— Exercise goal —
Print, please, exactly the lines from the one with "Instruction: Close the" through the final line of the data below, with both ends included and the pictures left out.
────
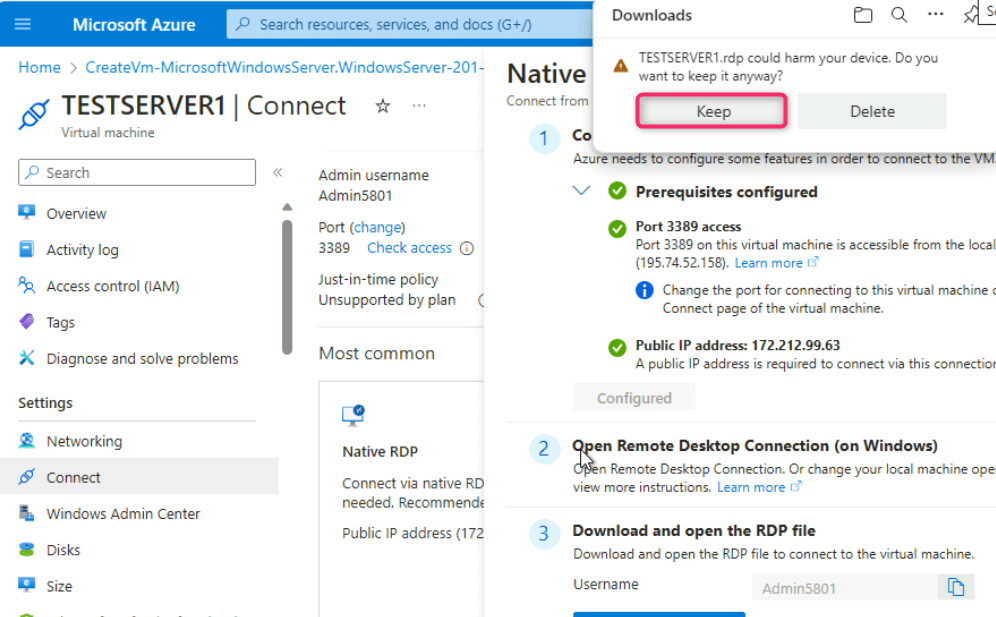Delete the downloaded RDP file
The width and height of the screenshot is (996, 617).
tap(871, 112)
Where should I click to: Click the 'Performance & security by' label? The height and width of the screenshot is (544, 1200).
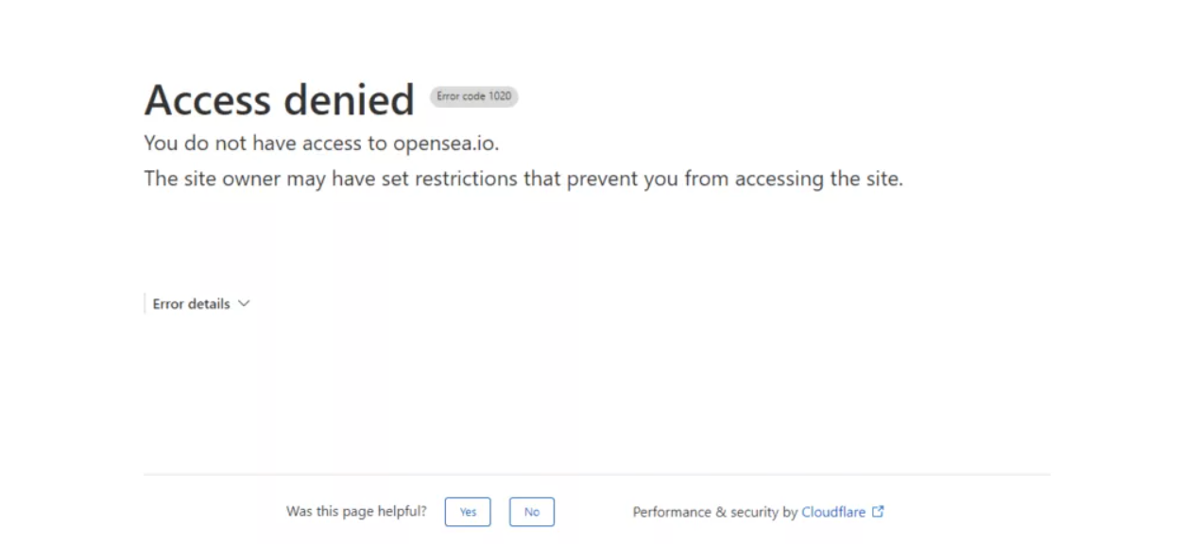click(715, 512)
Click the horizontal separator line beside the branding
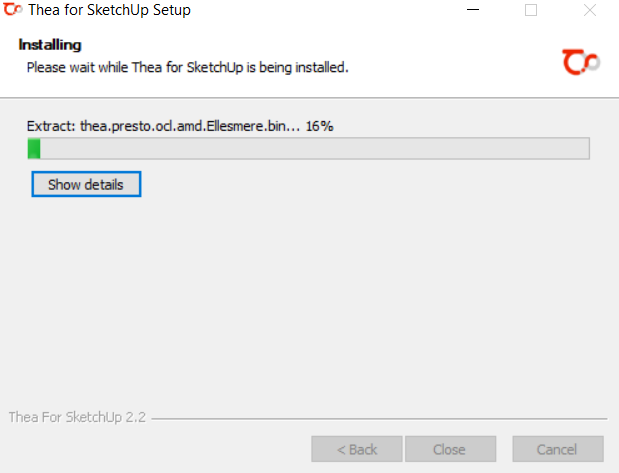The width and height of the screenshot is (619, 473). click(379, 419)
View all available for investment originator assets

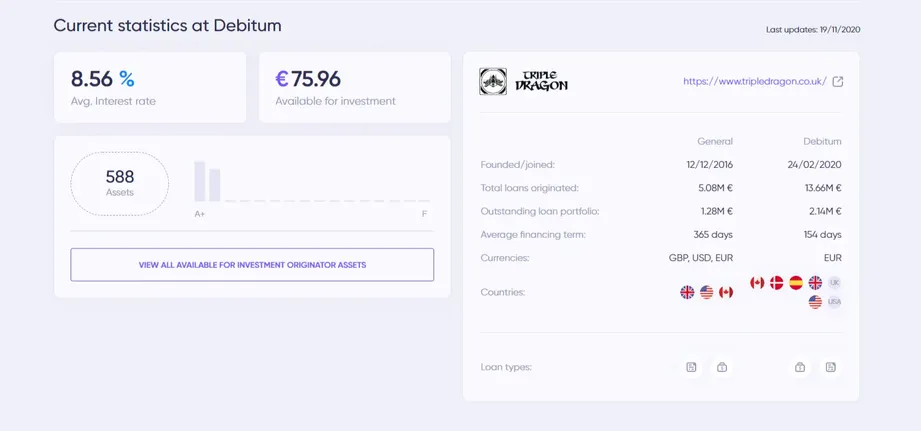coord(252,265)
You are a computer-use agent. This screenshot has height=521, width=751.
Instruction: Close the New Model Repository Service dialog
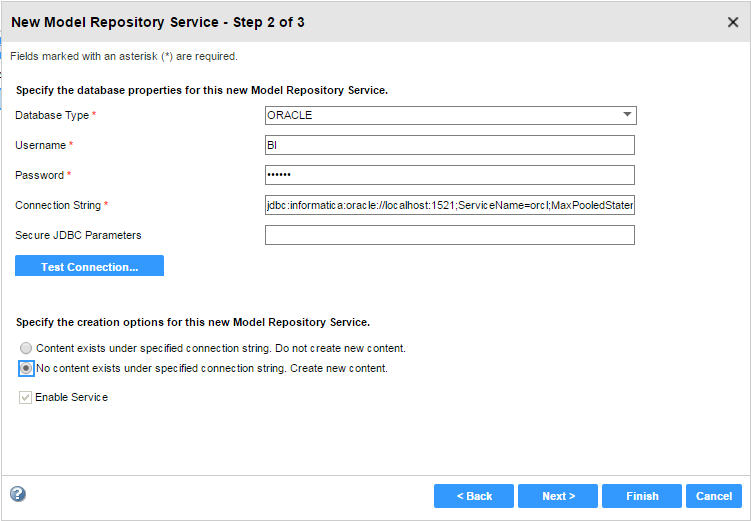point(732,22)
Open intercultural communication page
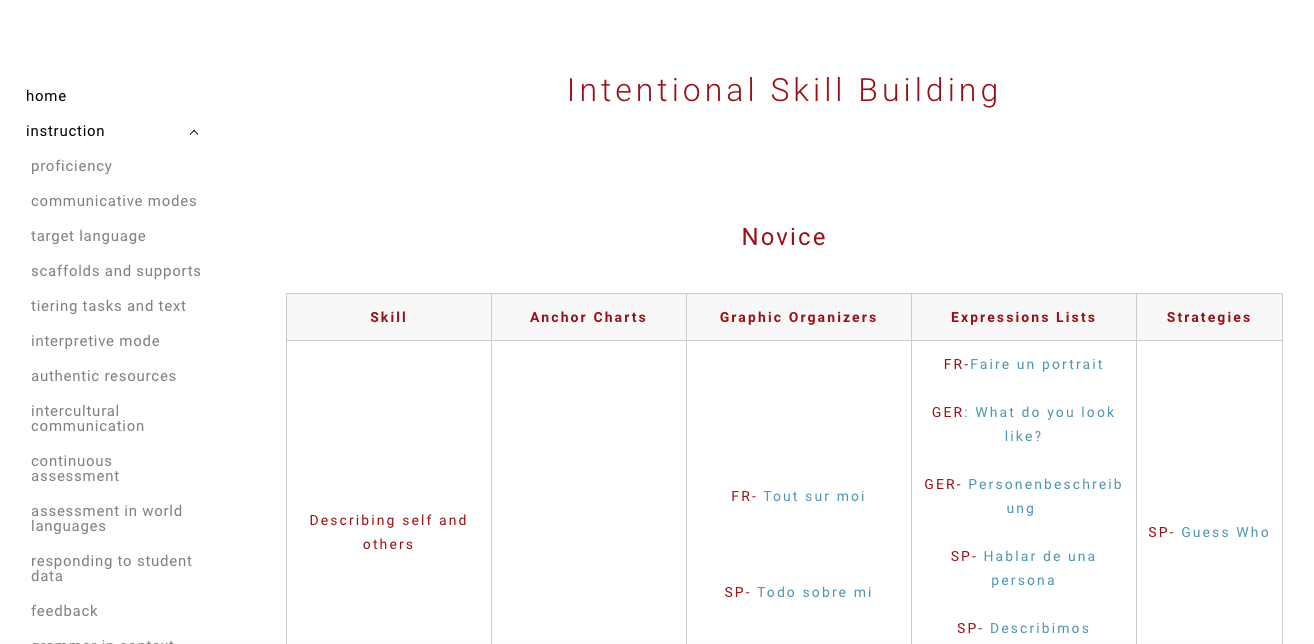The height and width of the screenshot is (644, 1314). pyautogui.click(x=88, y=418)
────
— Answer for this exercise —
Instruction: Close the New Model Repository Service dialog
point(732,22)
Open intercultural communication page
The height and width of the screenshot is (644, 1314). pyautogui.click(x=88, y=418)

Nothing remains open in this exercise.